§ **Trecho do documento**
<<<<
Bernardo Guimarães foi um jornalista, romancista e poeta brasileiro. É considerado um representante da literatura regionalista brasileira. Essa tendência surgiu no século XIX e se caracteriza por retratar cenas e tipos humanos do interior do Brasil.

Como viveu o escritor

Bernardo Joaquim da Silva Guimarães nasceu em Ouro Preto, em Minas Gerais, em 1825 e morreu na mesma cidade no dia 10 de março de 1884. Porém viveu e trabalhou em diferentes cidades. Quando tinha 17 anos, participou da Revolução Liberal que ocorria em Minas Gerais. Os rebelados protestavam contra a ascensão do Partido Conservador ao poder no Brasil.

Depois foi viver em São Paulo, onde fez o curso de direito e se tornou amigo dos escritores Álvares de Azevedo e Aureliano Lessa.

Já formado, atuou como juiz no município de Catalão, em Goiás, durante dois anos. Estabeleceu-se em seguida no Rio de Janeiro, onde foi repórter e crítico literário do jornal Atualidade.

Em meio a todas essas atividades, escrevia poemas e romances. Sua primeira obra poética foi Cantos da solidão, publicada em 1852, quando tinha 27 anos.

Em 1866, voltou a Ouro Preto, onde lecionou retórica e filosofia no Liceu Mineiro. Foi também professor de latim e francês em Queluz (em Minas Gerais), atual Conselheiro Lafaiete. Casou-se com Teresa Maria Gomes, com quem teve oito filhos.
>>>>
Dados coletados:
<<<<
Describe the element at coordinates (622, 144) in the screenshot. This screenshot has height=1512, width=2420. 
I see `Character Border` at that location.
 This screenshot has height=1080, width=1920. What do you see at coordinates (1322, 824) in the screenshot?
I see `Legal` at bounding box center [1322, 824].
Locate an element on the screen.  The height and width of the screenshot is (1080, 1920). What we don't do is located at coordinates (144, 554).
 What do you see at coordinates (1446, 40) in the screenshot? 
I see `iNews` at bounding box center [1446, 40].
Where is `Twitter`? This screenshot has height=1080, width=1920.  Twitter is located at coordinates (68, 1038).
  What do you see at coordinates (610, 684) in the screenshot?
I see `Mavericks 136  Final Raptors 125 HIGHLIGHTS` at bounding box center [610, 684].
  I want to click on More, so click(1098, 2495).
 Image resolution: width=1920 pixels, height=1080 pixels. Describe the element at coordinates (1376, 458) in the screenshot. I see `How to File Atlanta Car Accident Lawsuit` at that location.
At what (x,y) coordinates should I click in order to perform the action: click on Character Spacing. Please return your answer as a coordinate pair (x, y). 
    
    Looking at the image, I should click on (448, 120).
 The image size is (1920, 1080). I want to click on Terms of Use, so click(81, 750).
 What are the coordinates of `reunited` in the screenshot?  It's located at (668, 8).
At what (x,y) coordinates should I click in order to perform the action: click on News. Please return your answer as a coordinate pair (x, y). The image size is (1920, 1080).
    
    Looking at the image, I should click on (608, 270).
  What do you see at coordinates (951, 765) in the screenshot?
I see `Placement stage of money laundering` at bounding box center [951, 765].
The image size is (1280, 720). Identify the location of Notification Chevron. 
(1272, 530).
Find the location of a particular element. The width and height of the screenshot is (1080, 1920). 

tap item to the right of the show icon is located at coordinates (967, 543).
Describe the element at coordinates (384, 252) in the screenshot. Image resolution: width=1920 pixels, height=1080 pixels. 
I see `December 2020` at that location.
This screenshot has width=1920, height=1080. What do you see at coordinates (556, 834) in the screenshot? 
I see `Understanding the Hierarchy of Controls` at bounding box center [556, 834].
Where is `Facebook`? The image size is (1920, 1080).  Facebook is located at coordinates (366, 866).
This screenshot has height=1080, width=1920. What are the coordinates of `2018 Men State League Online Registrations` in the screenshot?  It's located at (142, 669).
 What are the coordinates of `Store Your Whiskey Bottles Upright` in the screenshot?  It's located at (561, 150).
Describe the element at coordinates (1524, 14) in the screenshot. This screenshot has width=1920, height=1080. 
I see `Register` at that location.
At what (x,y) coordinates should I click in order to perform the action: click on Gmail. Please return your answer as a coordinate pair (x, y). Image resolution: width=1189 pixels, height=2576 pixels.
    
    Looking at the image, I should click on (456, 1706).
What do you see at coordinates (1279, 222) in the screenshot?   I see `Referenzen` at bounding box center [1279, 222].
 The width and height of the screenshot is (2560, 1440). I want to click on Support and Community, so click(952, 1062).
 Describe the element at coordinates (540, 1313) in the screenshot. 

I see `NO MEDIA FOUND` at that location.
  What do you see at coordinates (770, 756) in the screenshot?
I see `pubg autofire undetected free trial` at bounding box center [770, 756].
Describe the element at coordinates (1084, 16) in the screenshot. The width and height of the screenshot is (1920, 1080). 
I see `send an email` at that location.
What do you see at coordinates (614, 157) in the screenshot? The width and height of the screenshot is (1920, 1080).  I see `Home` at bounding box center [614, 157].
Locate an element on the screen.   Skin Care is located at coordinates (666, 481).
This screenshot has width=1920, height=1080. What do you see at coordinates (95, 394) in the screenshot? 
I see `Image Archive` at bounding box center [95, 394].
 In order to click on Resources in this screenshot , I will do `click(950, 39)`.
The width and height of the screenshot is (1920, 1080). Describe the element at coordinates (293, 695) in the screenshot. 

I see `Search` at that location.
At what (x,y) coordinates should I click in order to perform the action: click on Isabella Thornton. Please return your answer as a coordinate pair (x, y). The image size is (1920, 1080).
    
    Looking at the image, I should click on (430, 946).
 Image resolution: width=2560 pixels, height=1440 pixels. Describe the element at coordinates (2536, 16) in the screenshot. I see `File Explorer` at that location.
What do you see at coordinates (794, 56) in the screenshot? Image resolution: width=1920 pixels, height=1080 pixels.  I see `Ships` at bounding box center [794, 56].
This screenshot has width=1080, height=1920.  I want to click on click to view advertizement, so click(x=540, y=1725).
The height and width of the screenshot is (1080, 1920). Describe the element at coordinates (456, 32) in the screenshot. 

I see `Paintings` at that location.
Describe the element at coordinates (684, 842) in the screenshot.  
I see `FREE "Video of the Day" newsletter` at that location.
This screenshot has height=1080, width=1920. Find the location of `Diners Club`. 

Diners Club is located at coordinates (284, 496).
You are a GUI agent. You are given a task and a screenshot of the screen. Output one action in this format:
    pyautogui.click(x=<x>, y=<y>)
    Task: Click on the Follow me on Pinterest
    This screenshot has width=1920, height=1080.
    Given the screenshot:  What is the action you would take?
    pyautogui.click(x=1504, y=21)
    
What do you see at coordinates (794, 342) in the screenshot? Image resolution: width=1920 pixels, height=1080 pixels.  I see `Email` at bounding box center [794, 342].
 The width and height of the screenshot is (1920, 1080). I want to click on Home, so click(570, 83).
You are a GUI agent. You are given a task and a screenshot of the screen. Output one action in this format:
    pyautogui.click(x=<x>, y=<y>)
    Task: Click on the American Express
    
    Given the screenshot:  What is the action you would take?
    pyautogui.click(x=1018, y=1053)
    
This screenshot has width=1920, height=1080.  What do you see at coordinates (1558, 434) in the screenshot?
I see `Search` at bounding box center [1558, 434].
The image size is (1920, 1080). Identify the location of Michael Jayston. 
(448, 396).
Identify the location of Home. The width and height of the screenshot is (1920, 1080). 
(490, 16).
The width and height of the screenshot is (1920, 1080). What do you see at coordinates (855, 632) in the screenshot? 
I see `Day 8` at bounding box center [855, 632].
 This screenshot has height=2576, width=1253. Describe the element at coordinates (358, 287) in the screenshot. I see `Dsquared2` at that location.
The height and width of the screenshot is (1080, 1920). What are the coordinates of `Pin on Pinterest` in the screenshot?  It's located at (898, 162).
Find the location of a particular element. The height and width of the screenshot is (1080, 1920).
>>>>
§ **Problema A**
Com base no texto sobre Bernardo Guimarães, explique o motivo do protesto dos rebelados na Revolução Liberal de que ele participou aos 17 anos.
§ **Problema B**
Segundo o texto sobre Bernardo Guimarães, em que ano foi publicada a obra Cantos da solidão?
§ **Problema C**
Retome o texto sobre Bernardo Guimarães logo após a última frase apresentada.

§ **Campo de resposta A**
Os rebelados protestavam contra a ascensão do Partido Conservador ao poder no Brasil.

§ **Campo de resposta B**
Em 1852.

§ **Campo de resposta C**
Obras

Os poemas de Bernardo Guimarães estão reunidos em Poesias (1865), Novas poesias (1876) e Folhas de outono (1883). Mas foram os romances que o consagraram como grande escritor brasileiro.

O romance A escrava Isaura, de 1875, foi um grande sucesso editorial desde o lançamento. Foi escrito em plena campanha abolicionista no Brasil. Conta a história de uma escrava quase branca, bem educada e de bom caráter, que sofre perseguições e crueldades de seu senhor. No século XX, a obra popularizou-se nas versões para cinema e televisão.

As tradições orais de Minas Gerais e de Goiás estão presentes em seus diversos romances: O ermitão de Muquém (1871), O seminarista (1872), Histórias e tradições de Minas Gerais (1872), O índio Afonso (1873) e Rosaura, a enjeitada (1883), entre outros.

Sua obra inclui também os textos teatrais A voz do pajé e Os dois recrutas, além de contos e artigos. É o patrono da cadeira número 5 da Academia Brasileira de Letras.